═══ Source material ═══

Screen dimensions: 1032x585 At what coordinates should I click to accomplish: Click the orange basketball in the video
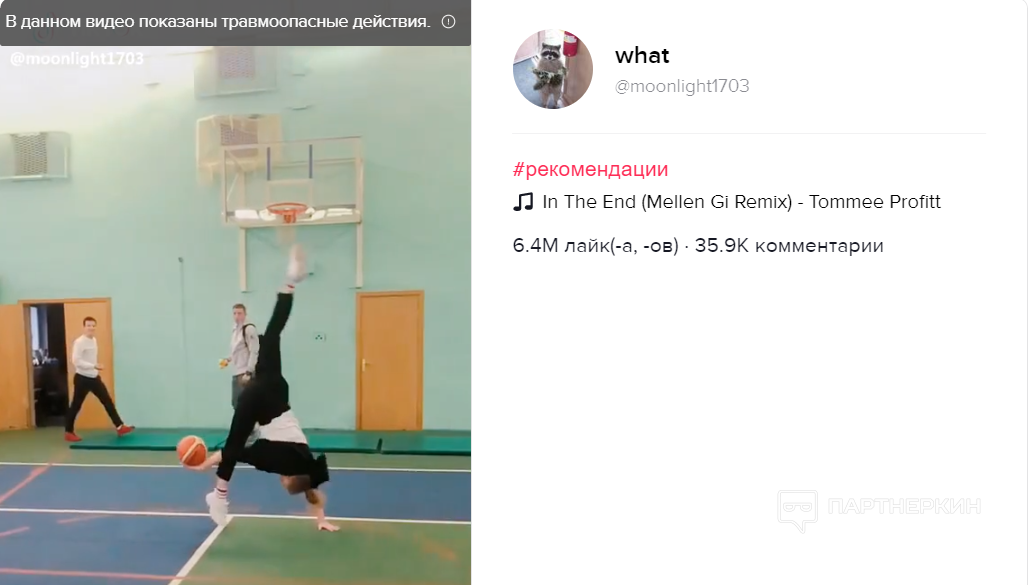[x=192, y=451]
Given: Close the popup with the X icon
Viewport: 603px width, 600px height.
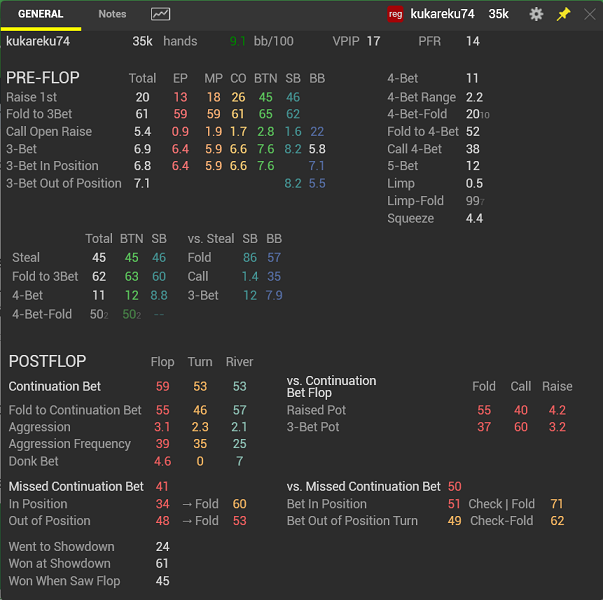Looking at the screenshot, I should point(590,14).
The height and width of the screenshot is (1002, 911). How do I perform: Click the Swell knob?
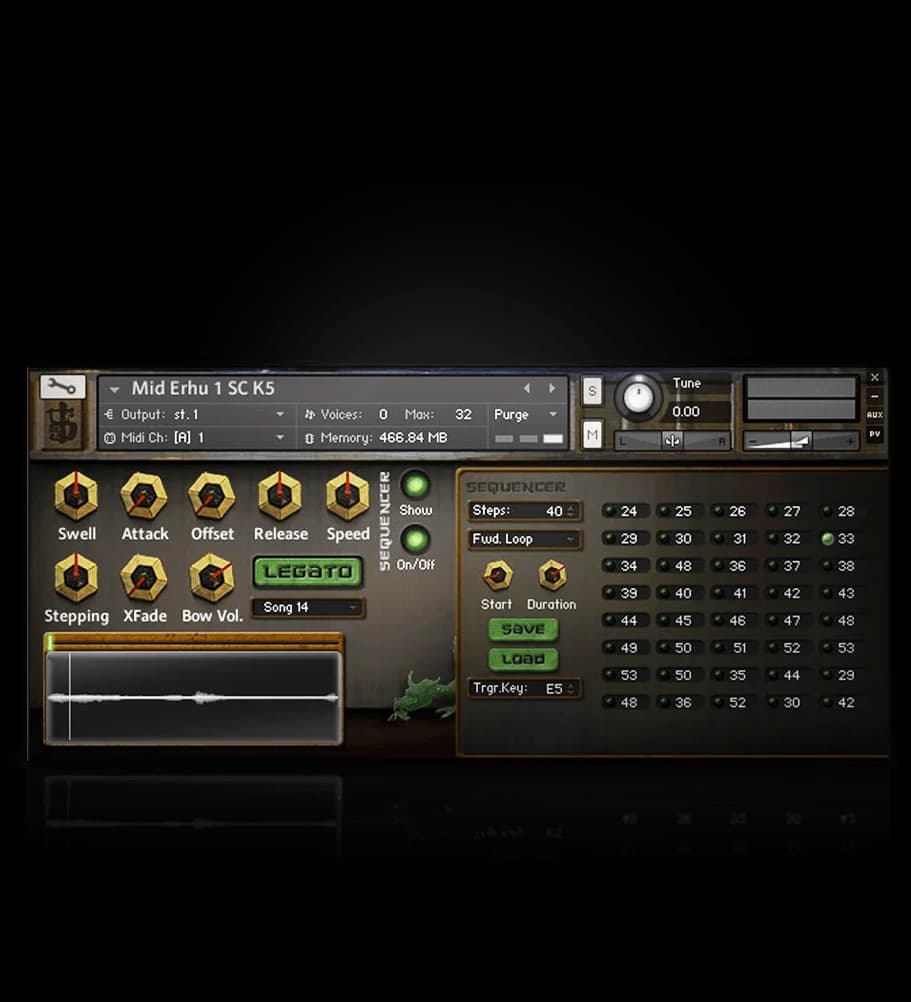click(76, 496)
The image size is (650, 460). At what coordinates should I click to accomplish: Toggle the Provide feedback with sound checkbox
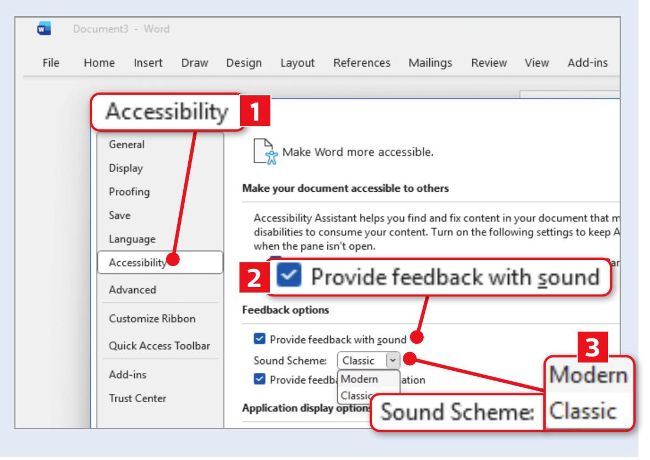[260, 339]
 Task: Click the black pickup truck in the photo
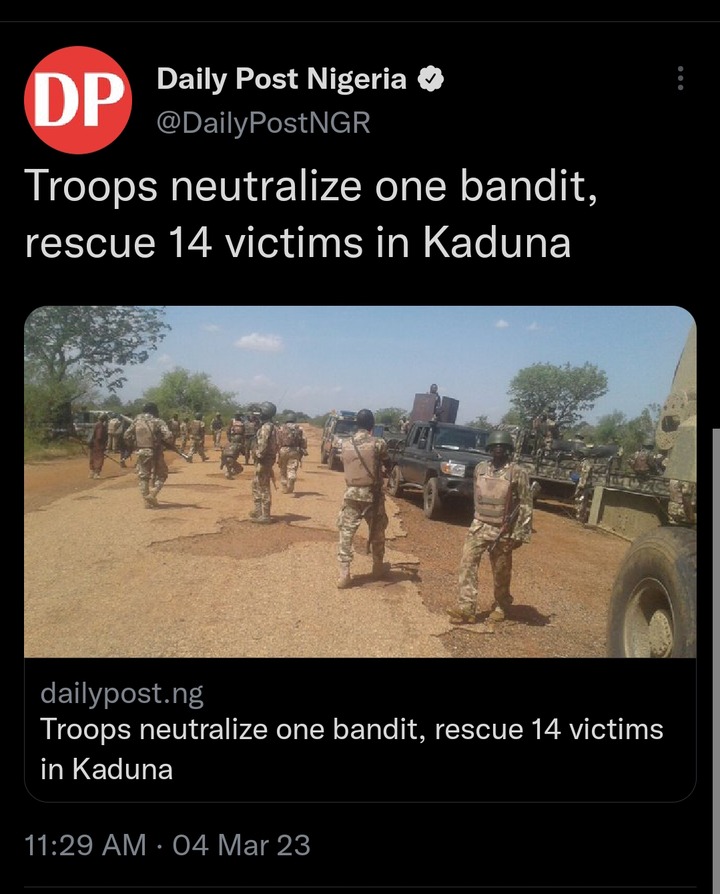pyautogui.click(x=438, y=465)
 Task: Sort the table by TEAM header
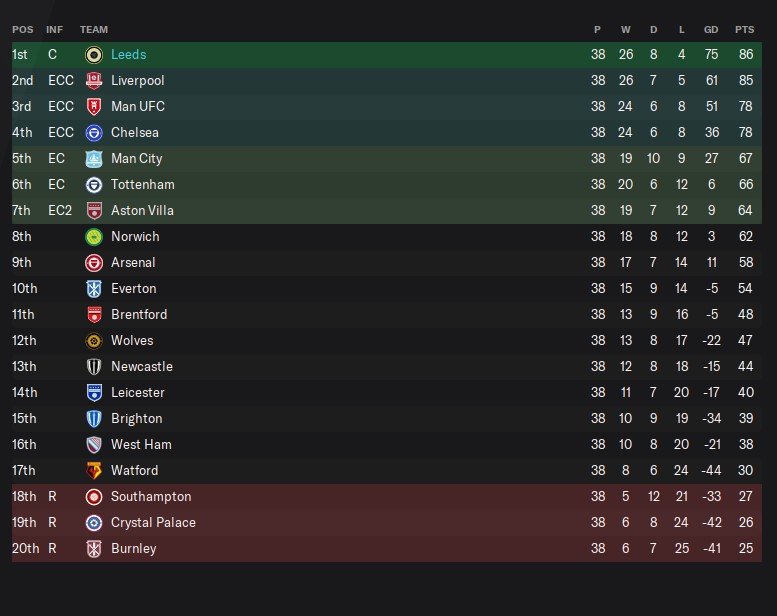click(94, 30)
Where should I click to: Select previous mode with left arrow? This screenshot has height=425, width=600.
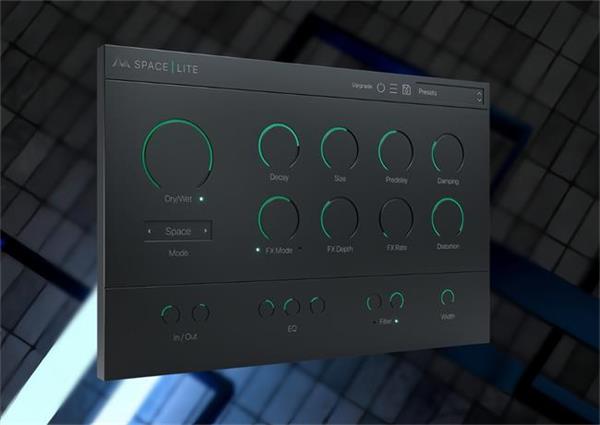click(x=150, y=231)
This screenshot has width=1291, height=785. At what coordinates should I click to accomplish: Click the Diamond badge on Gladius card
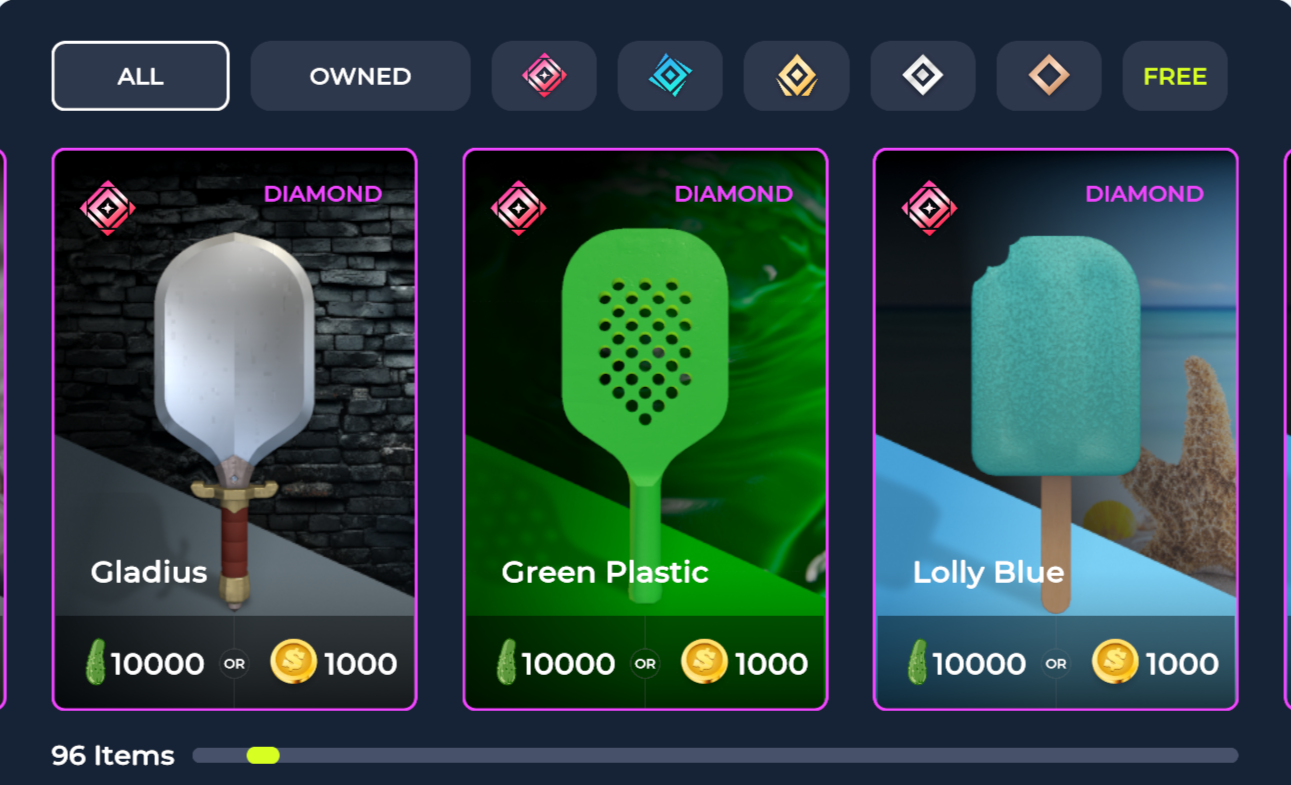pyautogui.click(x=108, y=208)
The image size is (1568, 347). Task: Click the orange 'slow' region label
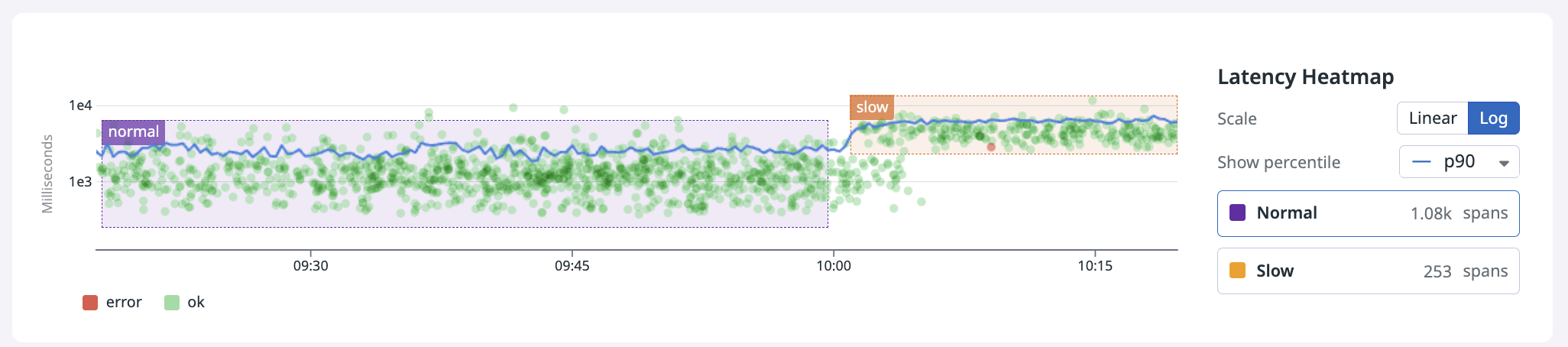coord(872,107)
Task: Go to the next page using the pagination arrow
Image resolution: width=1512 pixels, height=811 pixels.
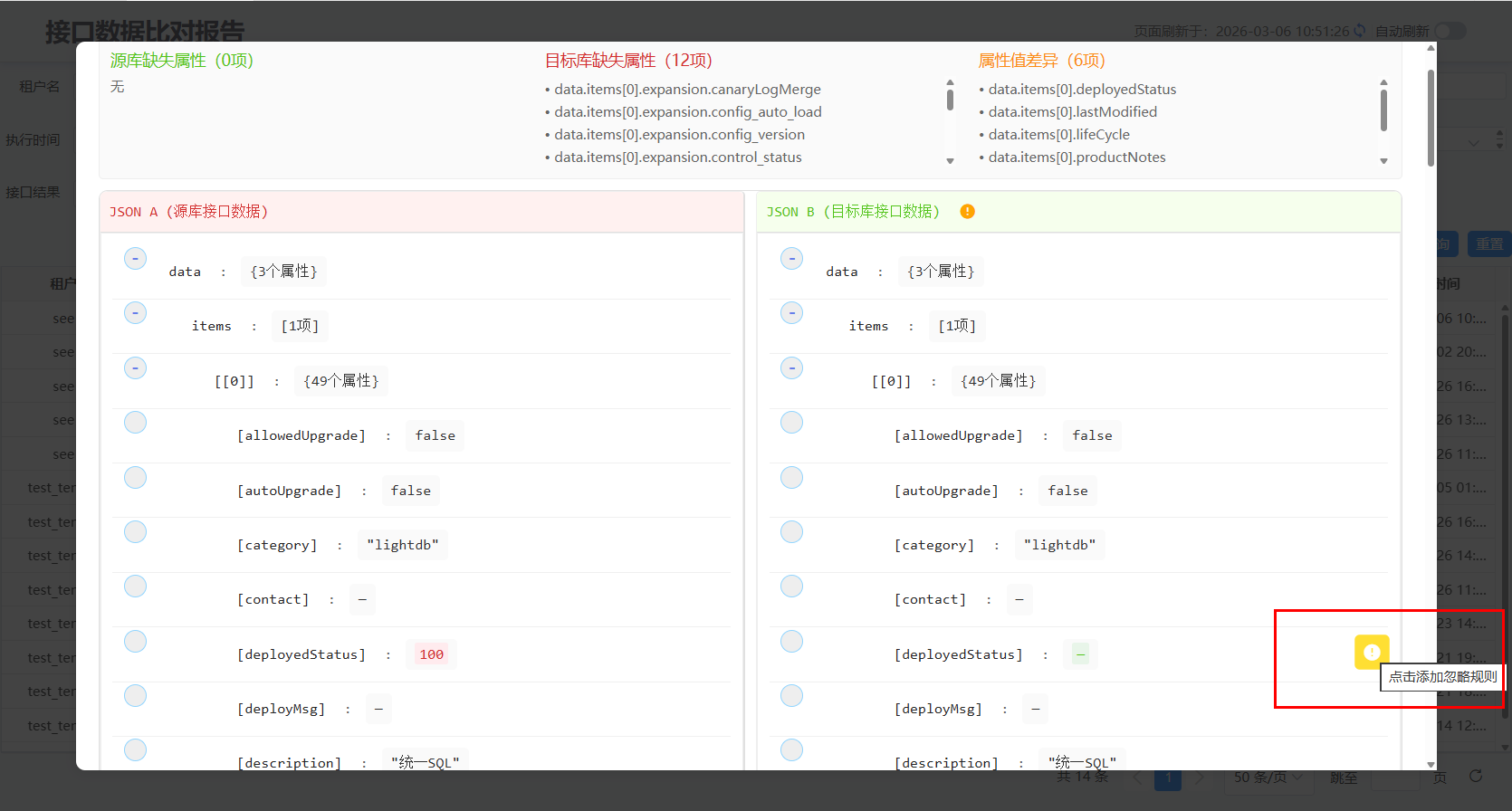Action: click(x=1201, y=778)
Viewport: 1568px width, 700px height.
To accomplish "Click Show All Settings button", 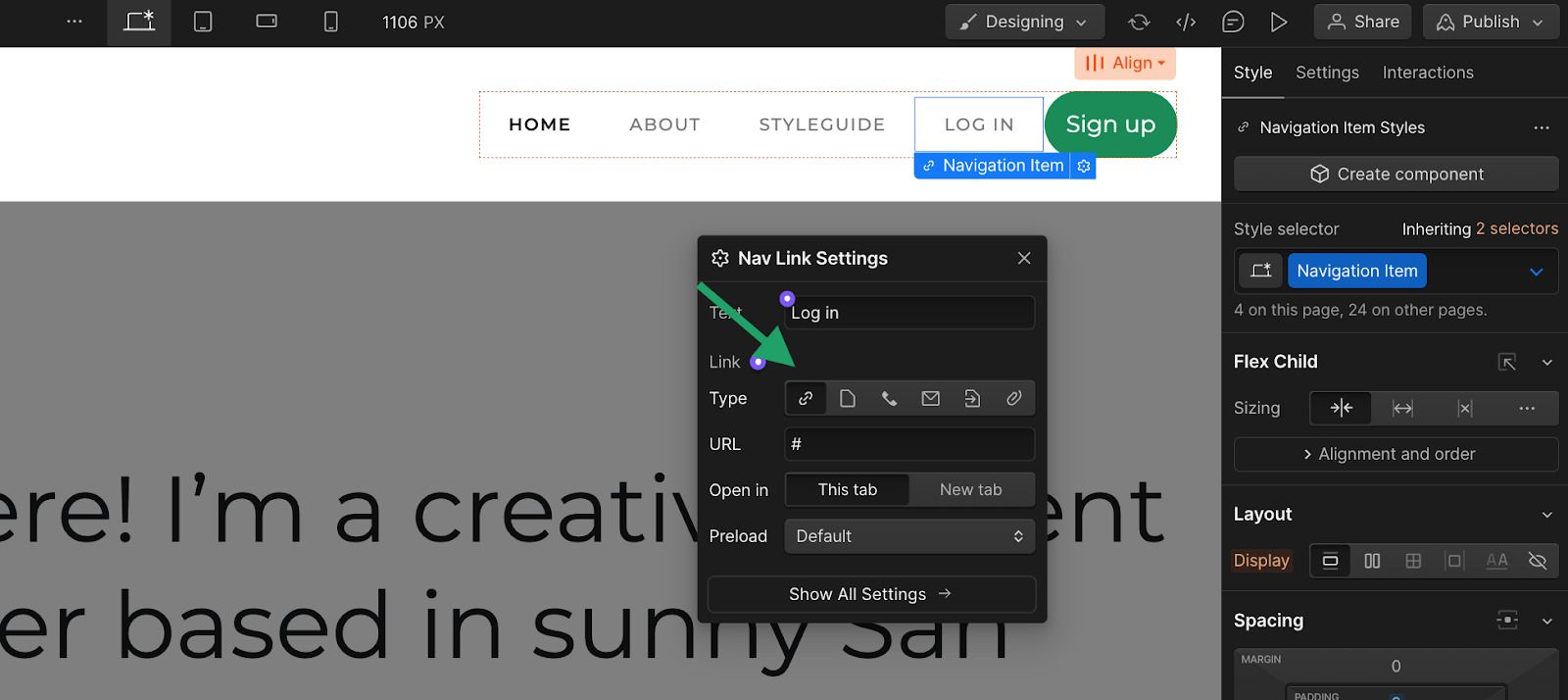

═══

About this task:
With the pictures omitted, reproduce the records in full and exactly.

Reply:
Screen dimensions: 1032x585 At what coordinates should I click to accomplish: Click the orange basketball in the video
[x=192, y=451]
Given: Close the popup with the X icon
Viewport: 603px width, 600px height.
Looking at the screenshot, I should point(590,14).
The height and width of the screenshot is (1002, 911). How do I perform: Click the Swell knob?
click(76, 496)
The image size is (650, 460). At what coordinates should I click to accomplish: Toggle the Provide feedback with sound checkbox
[260, 339]
 Task: Click the black pickup truck in the photo
pyautogui.click(x=438, y=465)
 Task: Sort the table by TEAM header
click(94, 30)
Where should I click to: Select previous mode with left arrow? This screenshot has height=425, width=600.
click(x=150, y=231)
This screenshot has width=1291, height=785. At what coordinates should I click to accomplish: Click the Diamond badge on Gladius card
pyautogui.click(x=108, y=208)
The image size is (1568, 347). Task: Click the orange 'slow' region label
coord(872,107)
Task: Go to the next page using the pagination arrow
Image resolution: width=1512 pixels, height=811 pixels.
Action: click(x=1201, y=778)
Viewport: 1568px width, 700px height.
To accomplish "Click Show All Settings button", 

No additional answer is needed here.